I moved on from my stolen jewelry, thanked the divine for a cancer-free report from my mom’s doctors, and eventually moved into my office space. 

But my broken engagement? Anger still fumed inside me. 

“Here’s what I’m mad about lately,” I said as I walked the beach on vacation with my sister. 

“I’m in an anger stage, if you can’t tell. I’ve been thinking about it while being here on the beach, spending all this time alone and in the place where we were supposed to get married. While I know in the future I’d rather have the relationship, I think back to the engagement process. Everything special and exciting—the fun that should go into planning a wedding—feels like it was taken away from me.”

My sister waded in the ocean water as I talked. The waves splashed against her dress, getting her wet, but she didn’t seem to notice as she listened emphatically.

“He didn’t want to marry me either,” I spoke with an indignant realization.  

“He wasn’t faithful throughout our relationship. That’s fine if he didn’t want to marry me, but why get down on one knee and go through with it? I went through the process of having someone look me in the eye, asking to marry me, wearing a ring, buying a wedding dress, and having a fiancée only to have it all taken away from me. It doesn’t feel fair. And I’m not sad about it—but I’m mad. I’m mad because he ruined all those things that I can never get back to and that I’ll never want to do again.”

I could see the tears start to well up in her eyes. “You’re right; that isn’t fair. And I would definitely be mad, too.” 

There were so many layers to my pain, anger, and hurt. Each layer of anger was something new to process. I came back to the conversation about forgiveness I had over Mexican food with my friend. While I didn’t feel ready to forgive my ex, I was curious even if I felt I wasn’t ready to forgive him: what if I was ready to forgive myself? What if a huge source of my anger was really anger at myself

By acknowledging I was mad at myself, I realized I could no longer hold what I know now against myself. I no longer wanted to be mad at myself for not leaving him earlier and for ignoring my gut time and time again.

Even though I avoided my anger, once I forgave myself, I noticed my anger’s healing power. It was the anger, rage, and fury that burned bright inside me. It was my anger that gave me the strength to leave in the first place.

My anger was valid. 

My anger burst to the surface and said, “Enough.”

It was my anger that said, “You deserve more; it’s time to get out of this relationship.”

My anger gave me the strength to pack up and leave my old house.

My anger motivated me to start earning enough money in my business to afford to live in a beautiful apartment alone.

My anger told me to take the jump into the unknown where there was no one to catch me. 

Maybe my anger gave me my power. Maybe it wasn’t anger that made me uncomfortable all these years—maybe it was about realizing how powerful I was.

While I let go of my fury in other areas of my life, I knew the anger about my past relationship needed to be held a bit longer.

I decided to welcome it and let it be with me as long as it needed.

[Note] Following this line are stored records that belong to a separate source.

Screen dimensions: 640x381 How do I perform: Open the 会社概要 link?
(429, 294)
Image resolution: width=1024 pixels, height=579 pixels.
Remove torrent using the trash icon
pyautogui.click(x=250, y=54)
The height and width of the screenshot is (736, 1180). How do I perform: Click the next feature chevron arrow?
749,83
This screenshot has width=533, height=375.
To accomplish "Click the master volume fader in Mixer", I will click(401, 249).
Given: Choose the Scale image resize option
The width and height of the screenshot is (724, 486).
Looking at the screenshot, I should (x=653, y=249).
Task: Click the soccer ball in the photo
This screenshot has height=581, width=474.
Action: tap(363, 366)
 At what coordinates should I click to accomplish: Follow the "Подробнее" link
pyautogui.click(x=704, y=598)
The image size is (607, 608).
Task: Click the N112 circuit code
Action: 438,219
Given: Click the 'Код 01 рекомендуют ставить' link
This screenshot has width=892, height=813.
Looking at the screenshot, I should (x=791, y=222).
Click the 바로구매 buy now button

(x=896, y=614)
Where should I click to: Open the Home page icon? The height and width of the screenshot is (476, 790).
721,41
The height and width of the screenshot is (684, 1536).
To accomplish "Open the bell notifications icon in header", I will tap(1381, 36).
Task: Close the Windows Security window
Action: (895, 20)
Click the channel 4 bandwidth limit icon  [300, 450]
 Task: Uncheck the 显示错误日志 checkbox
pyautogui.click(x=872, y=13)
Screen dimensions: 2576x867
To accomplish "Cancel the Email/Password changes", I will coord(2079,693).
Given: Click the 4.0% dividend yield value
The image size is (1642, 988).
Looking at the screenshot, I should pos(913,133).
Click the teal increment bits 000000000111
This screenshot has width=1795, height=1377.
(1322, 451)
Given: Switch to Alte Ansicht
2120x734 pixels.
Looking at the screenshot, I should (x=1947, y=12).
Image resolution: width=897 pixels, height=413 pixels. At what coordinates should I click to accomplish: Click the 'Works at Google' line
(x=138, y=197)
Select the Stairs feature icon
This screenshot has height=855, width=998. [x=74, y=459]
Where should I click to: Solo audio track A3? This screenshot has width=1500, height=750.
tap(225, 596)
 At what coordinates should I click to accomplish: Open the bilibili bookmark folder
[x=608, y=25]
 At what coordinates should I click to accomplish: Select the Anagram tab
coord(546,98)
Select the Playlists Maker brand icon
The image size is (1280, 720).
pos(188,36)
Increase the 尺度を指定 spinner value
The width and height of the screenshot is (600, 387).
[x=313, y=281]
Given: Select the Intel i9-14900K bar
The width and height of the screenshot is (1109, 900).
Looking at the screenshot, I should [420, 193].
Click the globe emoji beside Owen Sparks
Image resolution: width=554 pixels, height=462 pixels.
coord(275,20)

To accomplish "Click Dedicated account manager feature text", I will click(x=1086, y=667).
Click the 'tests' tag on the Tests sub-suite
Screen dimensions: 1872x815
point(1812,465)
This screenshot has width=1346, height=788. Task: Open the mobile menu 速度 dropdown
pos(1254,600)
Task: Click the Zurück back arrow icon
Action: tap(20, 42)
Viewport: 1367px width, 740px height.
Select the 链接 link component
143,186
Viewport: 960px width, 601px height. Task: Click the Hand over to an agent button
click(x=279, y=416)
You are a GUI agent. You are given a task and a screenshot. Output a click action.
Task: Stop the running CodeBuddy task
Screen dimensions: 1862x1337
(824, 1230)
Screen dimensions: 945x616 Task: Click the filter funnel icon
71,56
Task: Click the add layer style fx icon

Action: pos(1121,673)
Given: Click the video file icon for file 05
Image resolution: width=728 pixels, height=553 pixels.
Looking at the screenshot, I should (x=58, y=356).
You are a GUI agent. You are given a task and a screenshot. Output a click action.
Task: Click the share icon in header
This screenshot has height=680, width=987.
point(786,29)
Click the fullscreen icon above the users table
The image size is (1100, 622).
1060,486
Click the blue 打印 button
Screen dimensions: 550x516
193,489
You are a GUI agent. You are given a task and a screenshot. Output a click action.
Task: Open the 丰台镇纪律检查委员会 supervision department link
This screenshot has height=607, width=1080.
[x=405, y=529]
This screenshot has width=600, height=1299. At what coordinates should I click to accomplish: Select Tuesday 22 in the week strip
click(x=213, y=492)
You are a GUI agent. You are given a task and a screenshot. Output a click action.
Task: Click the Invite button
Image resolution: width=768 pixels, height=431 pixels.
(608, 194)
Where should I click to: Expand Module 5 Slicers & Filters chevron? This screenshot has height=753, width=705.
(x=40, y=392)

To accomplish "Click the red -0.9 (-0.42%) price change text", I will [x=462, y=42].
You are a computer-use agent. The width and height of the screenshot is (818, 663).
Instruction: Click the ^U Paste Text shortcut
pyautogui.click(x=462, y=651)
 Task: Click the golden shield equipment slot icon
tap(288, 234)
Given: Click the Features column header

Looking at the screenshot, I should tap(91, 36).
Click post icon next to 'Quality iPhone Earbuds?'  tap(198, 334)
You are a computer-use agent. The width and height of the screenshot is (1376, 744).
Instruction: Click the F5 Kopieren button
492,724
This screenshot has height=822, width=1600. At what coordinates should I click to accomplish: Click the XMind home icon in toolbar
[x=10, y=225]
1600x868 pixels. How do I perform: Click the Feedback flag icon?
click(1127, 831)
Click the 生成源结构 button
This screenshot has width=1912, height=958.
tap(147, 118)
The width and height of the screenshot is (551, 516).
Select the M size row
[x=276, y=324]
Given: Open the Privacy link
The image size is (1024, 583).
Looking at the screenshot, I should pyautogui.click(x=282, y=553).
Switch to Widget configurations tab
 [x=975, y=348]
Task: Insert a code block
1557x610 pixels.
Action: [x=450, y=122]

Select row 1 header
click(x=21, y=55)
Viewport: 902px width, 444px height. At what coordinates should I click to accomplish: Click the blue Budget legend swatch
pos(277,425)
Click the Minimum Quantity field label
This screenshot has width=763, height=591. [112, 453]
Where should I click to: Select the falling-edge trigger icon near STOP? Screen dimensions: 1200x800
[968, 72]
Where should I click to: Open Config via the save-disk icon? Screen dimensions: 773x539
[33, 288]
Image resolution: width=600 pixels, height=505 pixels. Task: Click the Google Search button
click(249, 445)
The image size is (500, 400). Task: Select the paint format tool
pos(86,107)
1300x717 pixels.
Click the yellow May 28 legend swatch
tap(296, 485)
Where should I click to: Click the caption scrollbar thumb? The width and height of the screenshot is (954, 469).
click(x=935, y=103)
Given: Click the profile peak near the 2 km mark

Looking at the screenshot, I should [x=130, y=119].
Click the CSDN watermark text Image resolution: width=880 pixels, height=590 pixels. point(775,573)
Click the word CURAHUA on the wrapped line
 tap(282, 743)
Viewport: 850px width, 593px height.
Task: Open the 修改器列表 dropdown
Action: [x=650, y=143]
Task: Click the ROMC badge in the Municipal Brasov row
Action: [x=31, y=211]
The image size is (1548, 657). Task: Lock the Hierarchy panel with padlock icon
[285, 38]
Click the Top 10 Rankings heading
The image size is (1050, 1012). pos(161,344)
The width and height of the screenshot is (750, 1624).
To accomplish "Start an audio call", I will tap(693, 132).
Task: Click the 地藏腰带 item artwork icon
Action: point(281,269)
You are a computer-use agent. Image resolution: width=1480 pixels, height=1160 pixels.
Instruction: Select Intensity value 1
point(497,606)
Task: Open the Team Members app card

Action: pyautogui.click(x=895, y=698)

Then, all of a sudden, as I lie in bed one night, right on the edge between awake and asleep, it hits me. I felt that my anger had served its purpose, but I also knew that I didn’t want to carry it anymore.

And just like that, I let it go.

I didn’t force it.

I didn’t tell it to go away.

My anger healed me, and then it left. 

My anger helped me survive and got me out a wrong relationship.

My anger pushed me to step into my power.

While I let go of my fury, if it ever comes back, I’m allowing it to stay for however long it needs.

Nevertheless, my newfound strength and power are something I refuse to let go of.